Regioselective Debenzylation of C-Glycosylpropene

Analogues of cell surface-associated carbohydrates or inhibitors of carbohydrateprocessing enzymes are of great pharmaceutical interest. Therefore, many synthetic efforts have been devoted to mimetics of this class of molecules, such as C-glycosyl compounds, which mimic glycosides by replacement of their exocyclic acetalic oxygen with a methylene group. The C-C linkage provides hydrolytic stability without greatly affecting the carbohydrate structure. The C-glycosyl scaffolds should be suitably functionalized in order to mimic their natural counterpart. Toward this aim, regioselective deprotection can be useful for the introduction of the required functional groups. Here, we present an easy procedure for the regioselective deprotection of 3-C-(2, 3, 4, 6-tetra-O-benzyl-α-d-glucopyranosyl)prop-1-ene (1)1 at glycon position 2 and of 3-C-(1, 3, 4, 6-tetra-O-benzyl-α-d-fructofuranosyl)prop-1-ene (4)2 at glycon position 1, respectively. Reaction of the fully benzylated C-glycosylpropene with molecular iodine affords a cyclic iodoether (2 or 5), which upon reductive elimination restores the double bond and a free hydroxyl group.
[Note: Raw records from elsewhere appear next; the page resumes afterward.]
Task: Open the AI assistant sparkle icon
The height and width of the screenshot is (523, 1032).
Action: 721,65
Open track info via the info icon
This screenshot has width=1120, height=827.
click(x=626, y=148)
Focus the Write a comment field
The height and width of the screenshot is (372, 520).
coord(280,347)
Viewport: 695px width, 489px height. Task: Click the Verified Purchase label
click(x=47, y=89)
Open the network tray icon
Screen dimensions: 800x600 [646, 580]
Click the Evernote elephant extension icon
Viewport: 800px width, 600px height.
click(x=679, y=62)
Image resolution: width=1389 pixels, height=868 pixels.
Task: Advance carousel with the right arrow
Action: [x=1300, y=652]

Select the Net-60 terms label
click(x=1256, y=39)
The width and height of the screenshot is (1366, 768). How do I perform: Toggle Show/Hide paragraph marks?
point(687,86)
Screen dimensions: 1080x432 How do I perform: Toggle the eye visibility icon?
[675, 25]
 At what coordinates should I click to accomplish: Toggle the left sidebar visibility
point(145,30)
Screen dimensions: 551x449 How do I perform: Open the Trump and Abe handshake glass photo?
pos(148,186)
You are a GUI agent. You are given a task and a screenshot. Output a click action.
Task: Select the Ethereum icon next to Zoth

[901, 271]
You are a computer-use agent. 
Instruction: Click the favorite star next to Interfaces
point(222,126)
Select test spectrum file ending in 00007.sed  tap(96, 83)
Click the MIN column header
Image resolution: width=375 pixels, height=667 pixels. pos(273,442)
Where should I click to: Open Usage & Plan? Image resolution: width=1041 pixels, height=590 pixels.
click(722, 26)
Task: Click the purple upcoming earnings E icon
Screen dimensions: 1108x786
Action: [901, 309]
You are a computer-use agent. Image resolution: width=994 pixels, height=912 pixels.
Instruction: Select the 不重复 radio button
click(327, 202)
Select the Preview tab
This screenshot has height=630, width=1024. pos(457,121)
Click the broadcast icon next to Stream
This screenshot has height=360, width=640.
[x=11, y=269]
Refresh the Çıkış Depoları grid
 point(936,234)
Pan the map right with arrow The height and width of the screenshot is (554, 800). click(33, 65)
The overall process results in regioselective debenzylation, giving products 3 and 6, respectively. The iodocyclization reaction first involves formation of the iodonium ion, on which the oxygen of the neighboring benzyl ether can act as a nucleophile in a 5-exotype cyclization, with subsequent loss of the benzyl group as benzyl iodide, in an intramolecular process (Scheme 17.1). This regioselective deprotection has been successfully used for the synthesis of a variety of biologically relevant carbohydrate mimetics, such as C-glycosyl derivatives of glucosamine and mannosamine, 3 mimics of α-and β-N-acetyllactosamine, 4 N-acetylgalactosamine, 5 C-glycosyl nojirimycins, 6-8 sugar azido acids, 9 fructose-derived scaffolds, 10 and rigid benzodiazepine chimeric scaffolds.11.